Presented at Annual Alcohol Epidemiology Symposium of the Kettil Bruun Society, Lausanne, June, 2010. I received no funding to prepare this paper.
Globalization and Its Discontents:
The Advantages of Southern Drinking, and Those Who Disdain Them
Stanton Peele
Founder, Life Process Program, St. Gregory Retreat Center
Abstract: Northern European and English-speaking (Temperance) epidemiologists completely dominate alcohol policy worldwide. Their view of – and policies towards – alcohol vary diametrically from indigenous Southern European polices. Yet, despite modern epidemiological research that establishes firmly the advantages of drinking a la Southern Europe, Northern epidemiologists persist in recommending – and Southern European governments increasingly solicit and welcome – Northern control policies. Ironically, at the same time, alcohol taxation and importation policies have been liberalized in Scandinavia, with the remarkable result – counter to alcohol policy theory – that alcohol consumption and problems have not increased, and may be decreasing. A typology for alcohol policy arguments for ignoring and rejecting Southern attitudes and policies toward alcohol is developed, and the coming crisis in European alcohol policy is foretold.

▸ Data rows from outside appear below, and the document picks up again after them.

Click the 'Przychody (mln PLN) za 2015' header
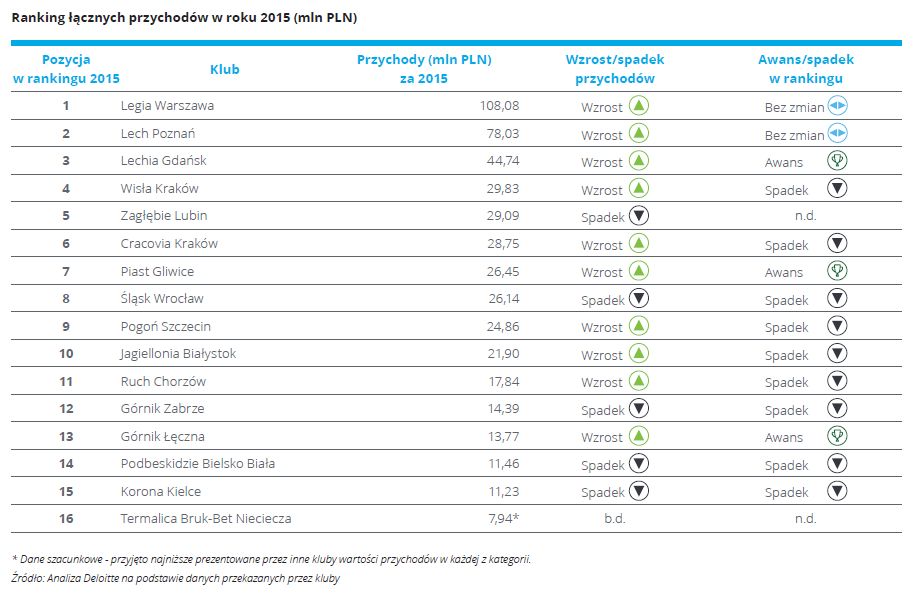 424,69
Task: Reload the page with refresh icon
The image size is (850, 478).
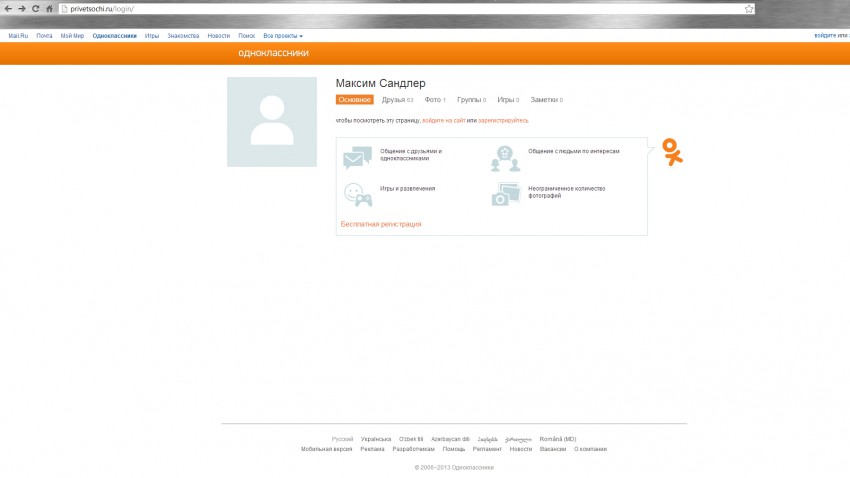Action: 35,8
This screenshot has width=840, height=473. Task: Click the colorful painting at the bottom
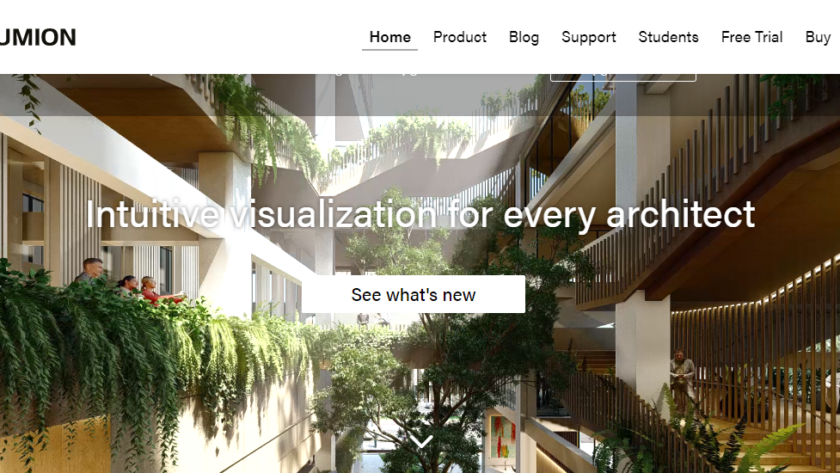click(502, 437)
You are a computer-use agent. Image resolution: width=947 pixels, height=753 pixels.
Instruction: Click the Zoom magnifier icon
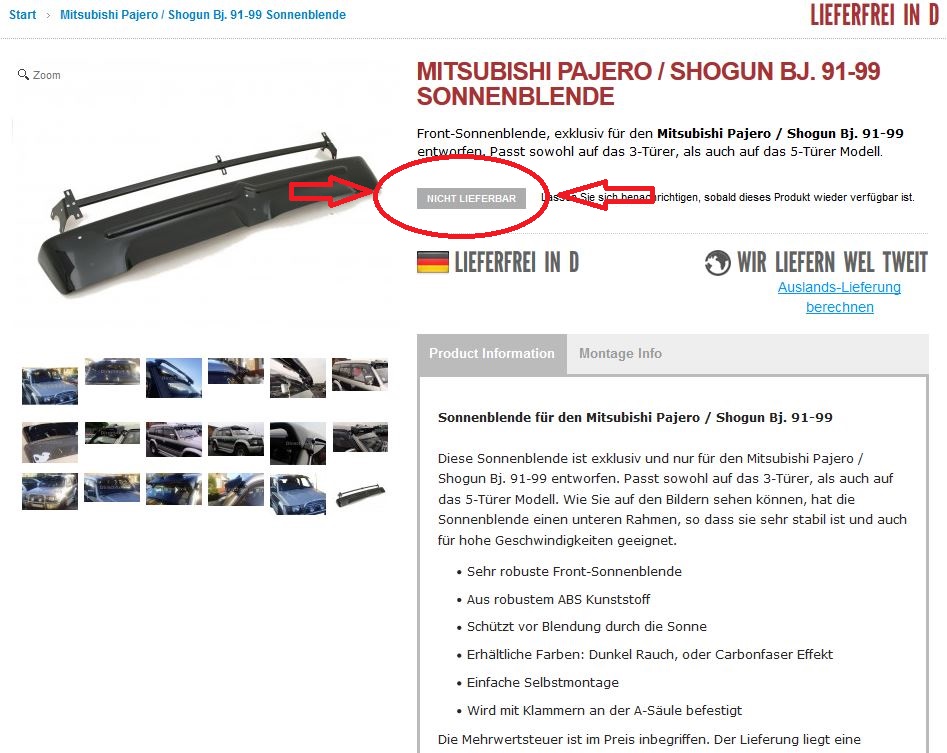pos(24,74)
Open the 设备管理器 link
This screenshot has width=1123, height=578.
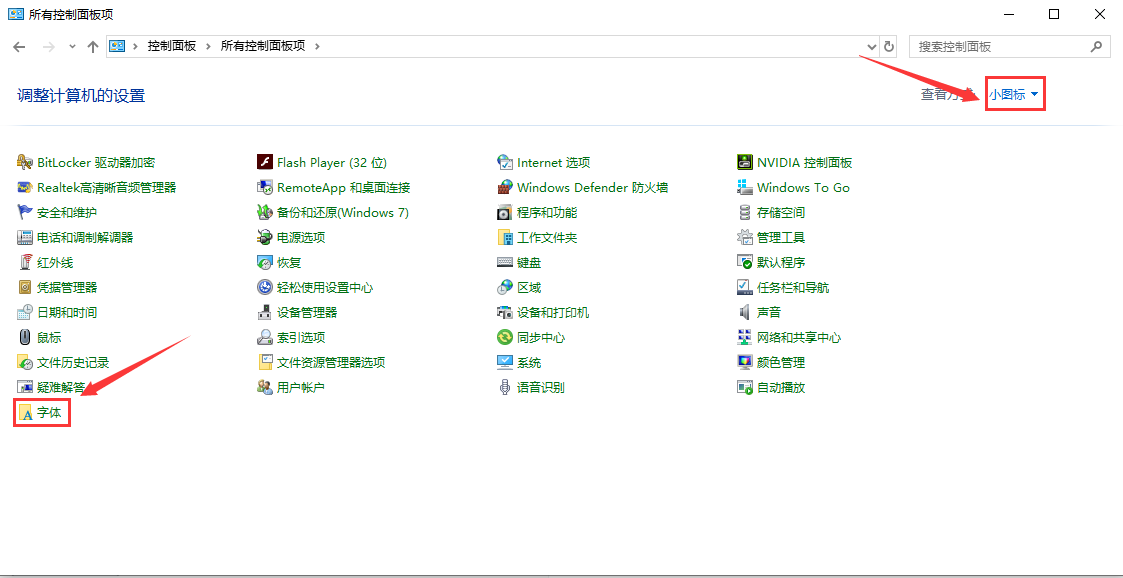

Four Lines of Defense Against Southern European Advantages in Drinking
When confronted with obvious advantages in Southern drinking (e.g., less public and antisocial drunkenness), policy theorists from Northern (or “Temperance” – see Peele, 2010) nations employ an escalating set of defenses to deny these:
1. Differences are illusory. At the most basic level, epidemiologists have simply refused to accept such differences as less public drunkenness between, say, Norway and Italy because these have been based on cultural studies (as well as obvious observations that result from walking the streets of Oslo and Rome) rather than quantitative epidemiological research.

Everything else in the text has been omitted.